[Collected data]

▶

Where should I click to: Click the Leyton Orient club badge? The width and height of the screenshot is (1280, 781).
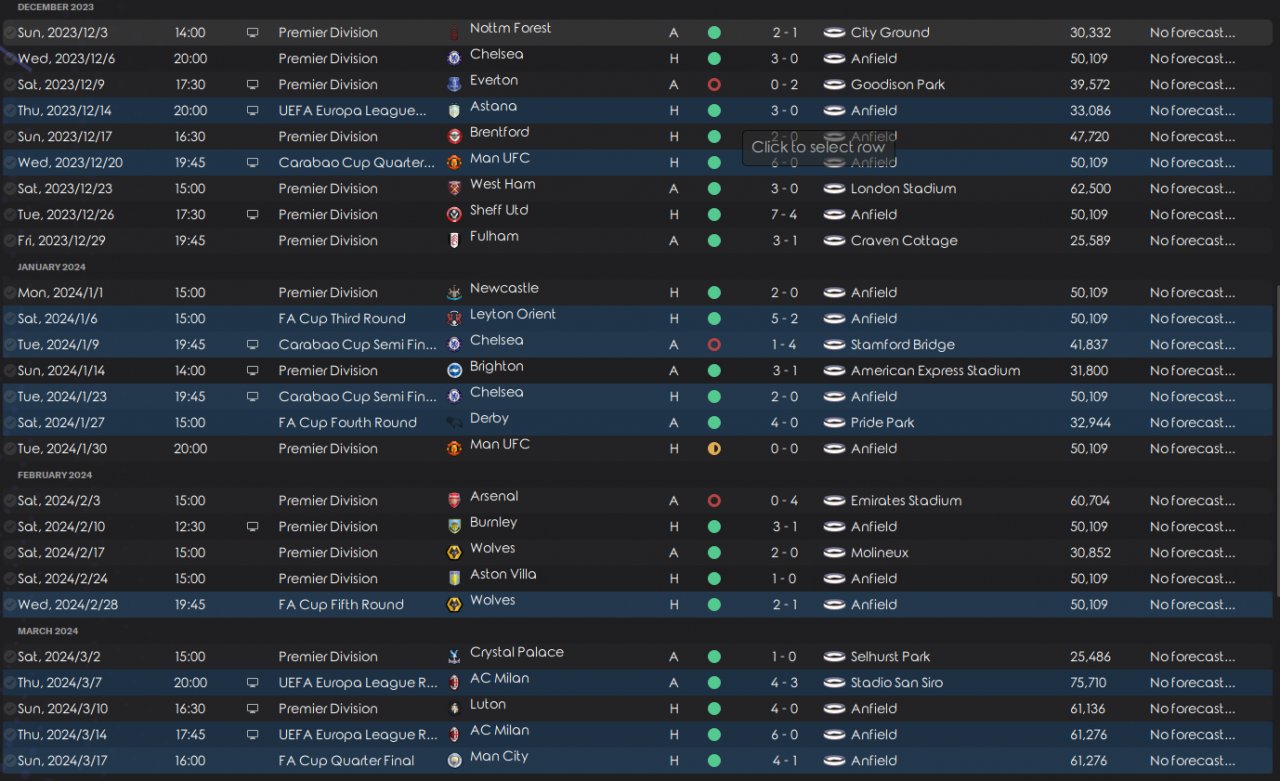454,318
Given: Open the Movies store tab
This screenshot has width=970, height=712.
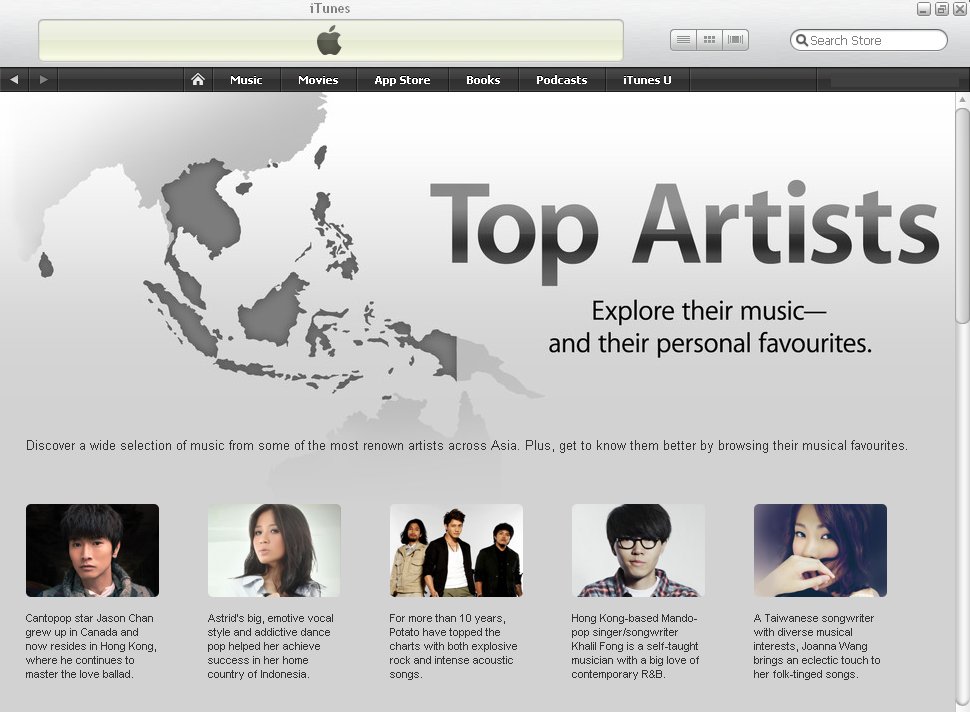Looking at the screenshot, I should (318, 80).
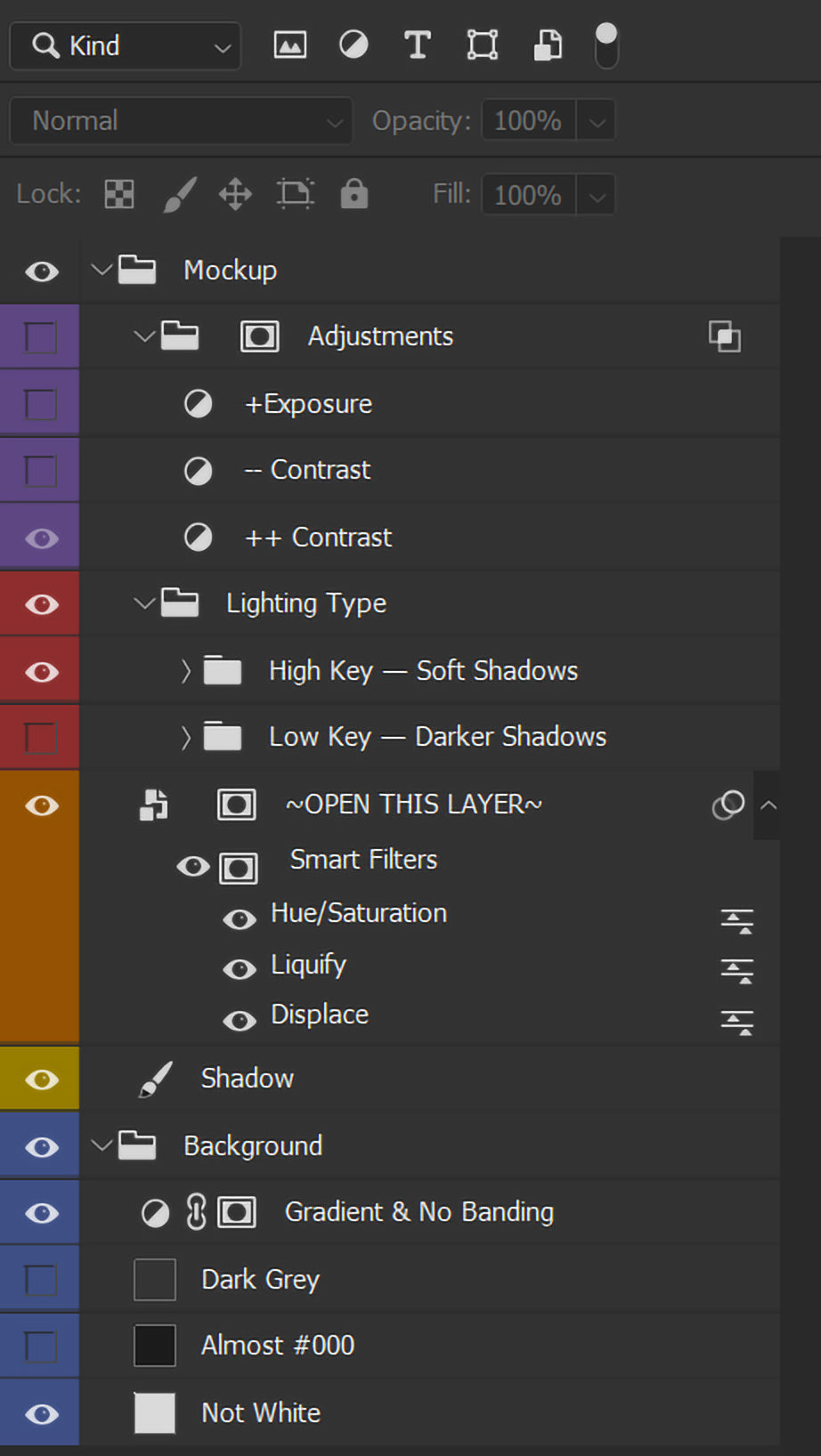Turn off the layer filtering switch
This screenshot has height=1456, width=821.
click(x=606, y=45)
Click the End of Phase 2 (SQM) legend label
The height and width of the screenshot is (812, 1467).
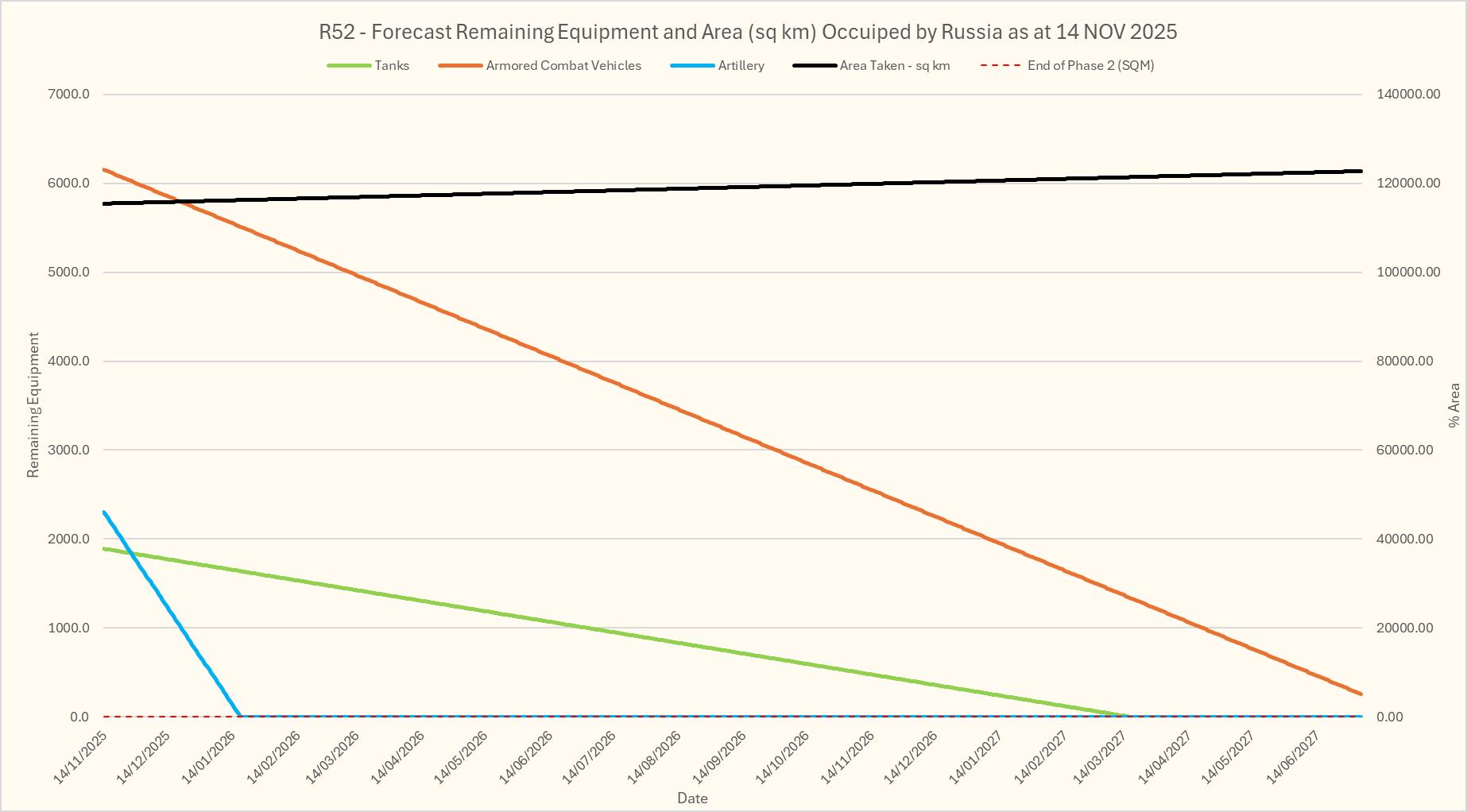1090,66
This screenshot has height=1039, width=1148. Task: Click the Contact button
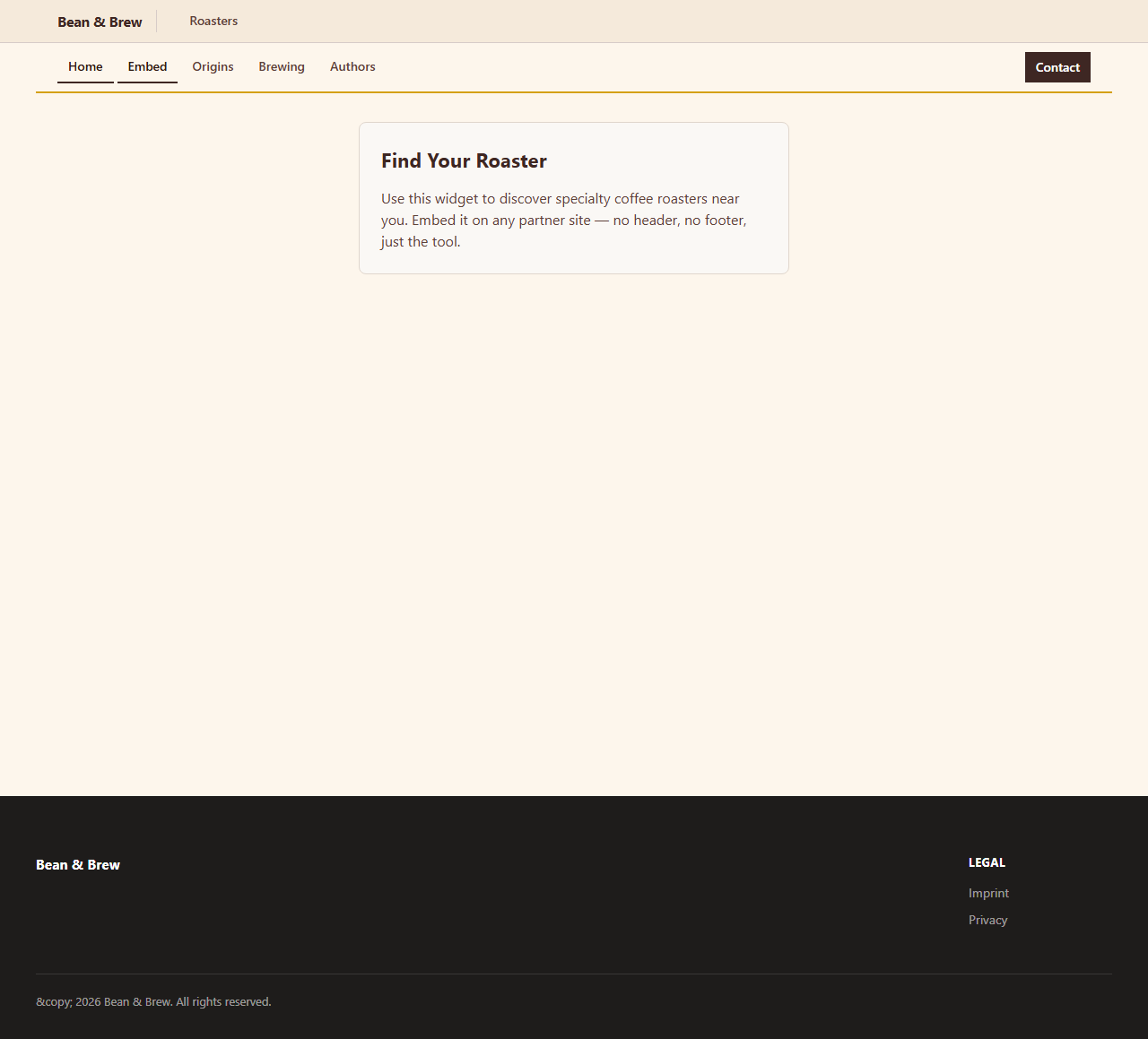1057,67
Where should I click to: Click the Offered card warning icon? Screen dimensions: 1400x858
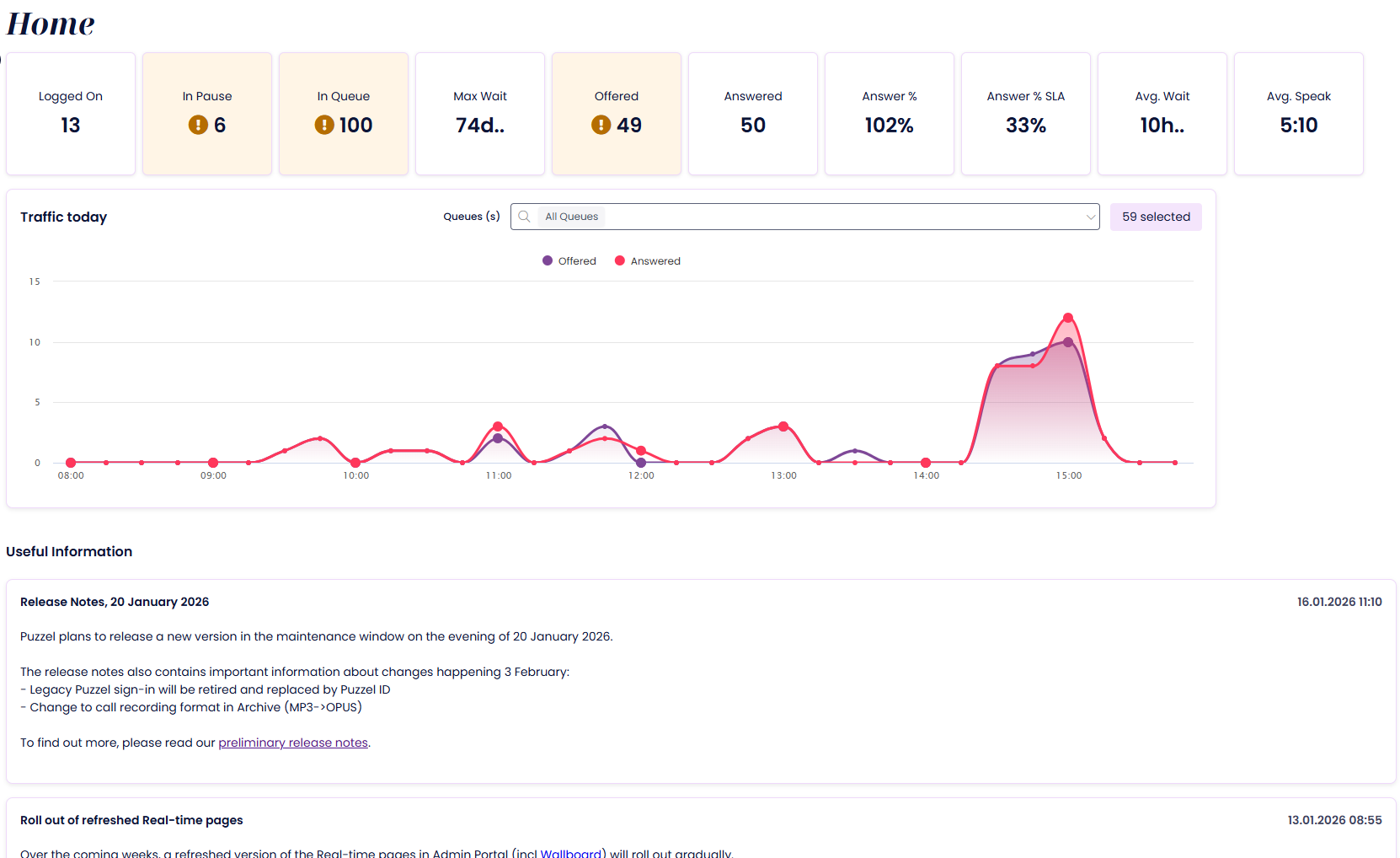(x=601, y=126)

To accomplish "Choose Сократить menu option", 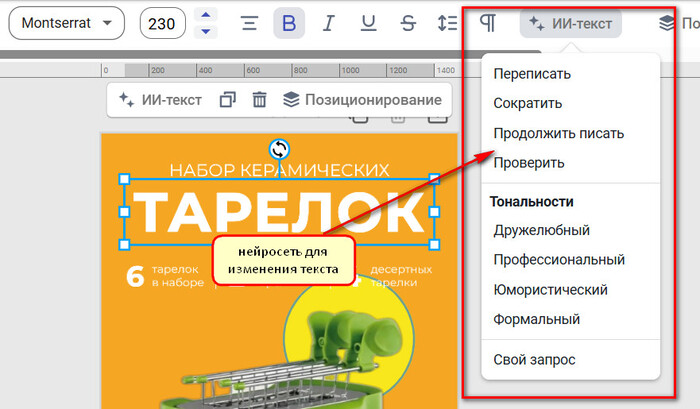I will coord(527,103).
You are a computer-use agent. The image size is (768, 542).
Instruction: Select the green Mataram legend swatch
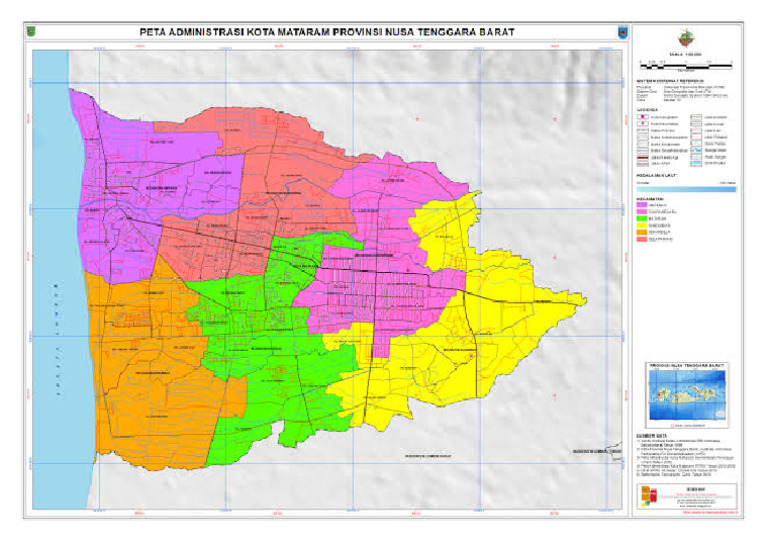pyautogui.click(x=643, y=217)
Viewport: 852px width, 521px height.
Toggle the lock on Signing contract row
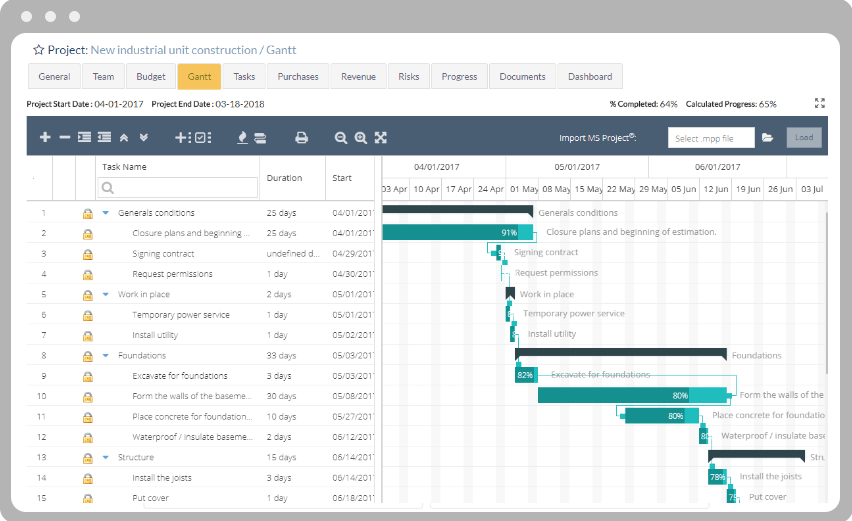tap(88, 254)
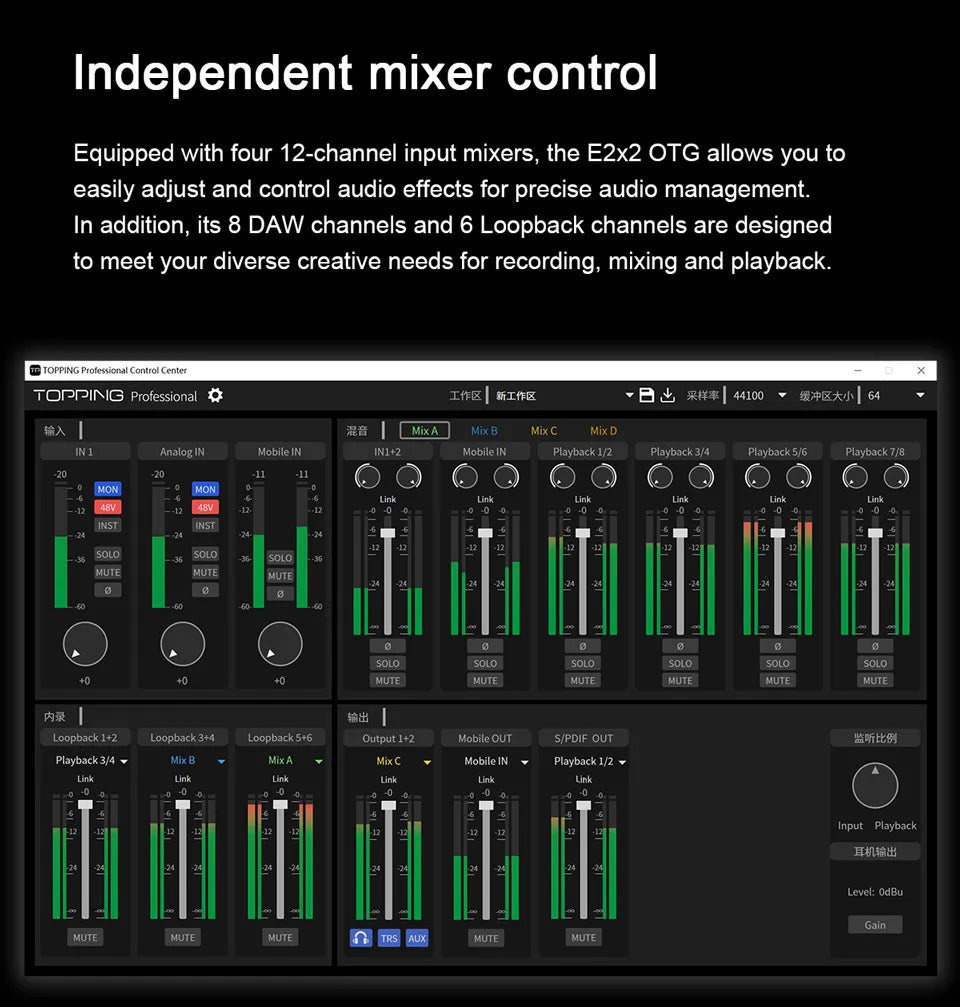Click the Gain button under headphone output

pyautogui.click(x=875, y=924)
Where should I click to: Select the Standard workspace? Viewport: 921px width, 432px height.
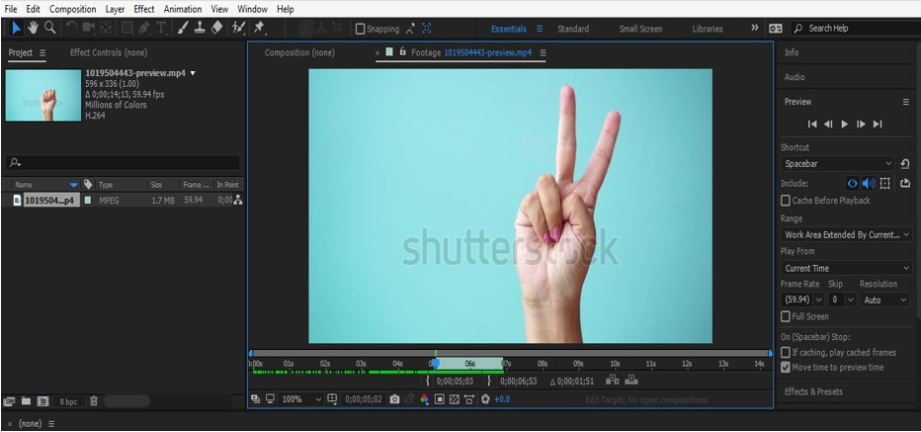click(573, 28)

◀

• Exercise requirements
Give again, exactly, the lines from the start of the data through the one holding "Click the End of Phase 2 (SQM) legend label"; omit the pictures.

• Solution for this problem
Where should I click to: Click the Leyton Orient club badge? The width and height of the screenshot is (1280, 781).
454,318
Given: Open the Movies store tab
This screenshot has width=970, height=712.
Looking at the screenshot, I should (318, 80).
Turn off the layer filtering switch
This screenshot has height=1456, width=821.
click(x=606, y=45)
Click the End of Phase 2 (SQM) legend label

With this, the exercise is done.